Tomás se levantó bruscamente y tiró el mechón de cabello al suelo.
—¡Pues vete! Pero no olvides tu basura —escupió las palabras como veneno.
Me dolió más de lo que quería admitir. Pero también sentí alivio. Por fin se acababa esa guerra silenciosa donde nadie ganaba.
Mientras recogía mis cosas, recordé la última vez que hablé con mi mamá por teléfono. Me dijo: “Hija, uno puede perdonar muchas cosas, pero nunca debe perdonarse a sí misma por dejarse apagar”.
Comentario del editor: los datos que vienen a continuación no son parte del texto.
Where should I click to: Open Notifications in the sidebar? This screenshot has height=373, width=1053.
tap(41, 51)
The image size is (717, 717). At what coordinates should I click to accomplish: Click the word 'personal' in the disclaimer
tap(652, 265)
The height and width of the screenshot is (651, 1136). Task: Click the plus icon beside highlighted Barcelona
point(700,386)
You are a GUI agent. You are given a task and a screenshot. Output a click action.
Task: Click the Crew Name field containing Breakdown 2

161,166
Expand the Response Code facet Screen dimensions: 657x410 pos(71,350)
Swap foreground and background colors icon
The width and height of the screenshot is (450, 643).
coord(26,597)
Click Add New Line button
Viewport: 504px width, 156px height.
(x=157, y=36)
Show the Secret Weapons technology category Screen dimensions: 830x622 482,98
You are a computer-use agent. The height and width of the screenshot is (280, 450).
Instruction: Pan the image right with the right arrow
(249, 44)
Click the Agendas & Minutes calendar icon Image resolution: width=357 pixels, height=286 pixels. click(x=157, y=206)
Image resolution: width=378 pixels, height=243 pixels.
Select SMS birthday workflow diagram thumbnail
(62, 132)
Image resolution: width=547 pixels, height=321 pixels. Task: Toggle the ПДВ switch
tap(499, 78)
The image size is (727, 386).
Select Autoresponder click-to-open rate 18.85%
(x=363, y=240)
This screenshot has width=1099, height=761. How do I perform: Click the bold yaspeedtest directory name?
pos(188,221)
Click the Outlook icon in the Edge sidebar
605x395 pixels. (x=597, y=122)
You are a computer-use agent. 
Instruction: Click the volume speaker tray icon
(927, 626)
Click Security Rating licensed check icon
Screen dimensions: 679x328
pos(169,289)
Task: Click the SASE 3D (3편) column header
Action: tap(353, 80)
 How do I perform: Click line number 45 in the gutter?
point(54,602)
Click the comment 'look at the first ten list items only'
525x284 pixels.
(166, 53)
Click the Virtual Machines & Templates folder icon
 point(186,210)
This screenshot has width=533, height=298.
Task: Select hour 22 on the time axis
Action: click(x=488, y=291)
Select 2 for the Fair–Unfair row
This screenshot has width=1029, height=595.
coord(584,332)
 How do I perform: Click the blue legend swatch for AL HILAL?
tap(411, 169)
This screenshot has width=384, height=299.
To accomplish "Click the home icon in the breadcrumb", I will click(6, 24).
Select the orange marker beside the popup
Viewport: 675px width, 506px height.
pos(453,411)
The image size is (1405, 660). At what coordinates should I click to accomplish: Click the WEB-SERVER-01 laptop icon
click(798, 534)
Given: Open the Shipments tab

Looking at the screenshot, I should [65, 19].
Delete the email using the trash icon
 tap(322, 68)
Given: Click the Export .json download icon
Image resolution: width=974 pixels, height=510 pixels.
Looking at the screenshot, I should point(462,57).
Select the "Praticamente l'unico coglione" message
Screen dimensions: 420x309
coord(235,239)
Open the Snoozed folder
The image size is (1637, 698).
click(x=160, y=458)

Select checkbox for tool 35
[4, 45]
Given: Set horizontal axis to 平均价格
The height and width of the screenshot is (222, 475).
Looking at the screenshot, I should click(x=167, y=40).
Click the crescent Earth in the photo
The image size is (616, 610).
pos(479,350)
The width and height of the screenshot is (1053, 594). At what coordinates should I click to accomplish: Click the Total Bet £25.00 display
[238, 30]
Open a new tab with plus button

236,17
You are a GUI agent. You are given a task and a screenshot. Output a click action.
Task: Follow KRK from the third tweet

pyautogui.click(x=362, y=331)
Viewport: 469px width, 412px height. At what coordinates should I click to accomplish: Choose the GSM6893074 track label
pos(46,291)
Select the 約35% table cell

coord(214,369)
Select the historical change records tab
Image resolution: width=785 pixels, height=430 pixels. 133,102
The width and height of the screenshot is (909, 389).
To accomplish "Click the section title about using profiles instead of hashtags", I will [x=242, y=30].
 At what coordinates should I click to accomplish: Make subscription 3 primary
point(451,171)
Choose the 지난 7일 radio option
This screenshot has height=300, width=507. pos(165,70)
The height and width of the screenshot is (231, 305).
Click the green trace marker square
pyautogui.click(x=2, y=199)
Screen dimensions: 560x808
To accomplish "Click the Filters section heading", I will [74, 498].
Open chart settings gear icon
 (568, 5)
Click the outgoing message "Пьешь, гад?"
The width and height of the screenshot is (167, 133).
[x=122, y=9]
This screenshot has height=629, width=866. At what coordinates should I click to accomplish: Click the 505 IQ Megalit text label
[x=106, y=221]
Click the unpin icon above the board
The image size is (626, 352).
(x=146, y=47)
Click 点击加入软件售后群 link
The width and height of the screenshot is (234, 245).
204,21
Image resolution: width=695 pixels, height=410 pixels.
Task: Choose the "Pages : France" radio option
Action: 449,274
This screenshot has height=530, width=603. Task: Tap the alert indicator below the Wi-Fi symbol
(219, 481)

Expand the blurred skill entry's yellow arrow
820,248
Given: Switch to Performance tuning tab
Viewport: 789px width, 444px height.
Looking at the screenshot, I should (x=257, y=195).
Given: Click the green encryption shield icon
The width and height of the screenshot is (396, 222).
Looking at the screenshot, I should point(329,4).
Miré a Tomás una última vez. Quise decirle tantas cosas: que lo quise mucho, que intenté ser feliz con él, que ojalá algún día pudiera perdonarnos a los dos. Pero solo atiné a decir:
—Cuídate mucho.
Salí al pasillo y sentí el aire frío en la cara. Bajé las escaleras con la maleta arrastrando y el corazón latiendo fuerte. Afuera, la ciudad seguía su curso: vendedores ambulantes gritando sus ofertas bajo la lluvia, niños corriendo descalzos entre los charcos, señoras apuradas con bolsas del mercado…
Me detuve bajo el toldo del edificio y respiré hondo. Por primera vez en mucho tiempo sentí que podía volver a empezar.
Esa noche dormí en el sillón de Mariana, rodeada de cajas y libros viejos. Me abrazó fuerte y me dijo:
—Ya verás que todo va a estar bien, Lucía. Aquí tienes un hogar mientras encuentras el tuyo.
Lloré como no había llorado en años. Lloré por lo perdido y por lo ganado; por lo que fui y por lo que tal vez algún día seré.
Hoy escribo esto desde un pequeño cuarto rentado cerca del centro histórico. Trabajo en una cafetería y por las noches leo poesía para no olvidar quién soy. A veces me encuentro cabellos míos en lugares insospechados y sonrío pensando que siempre dejamos algo atrás, aunque queramos irnos limpios.
¿Será posible empezar de cero sin cargar con los fantasmas del pasado? ¿O estamos condenados a encontrar rastros de nosotros mismos donde menos lo esperamos?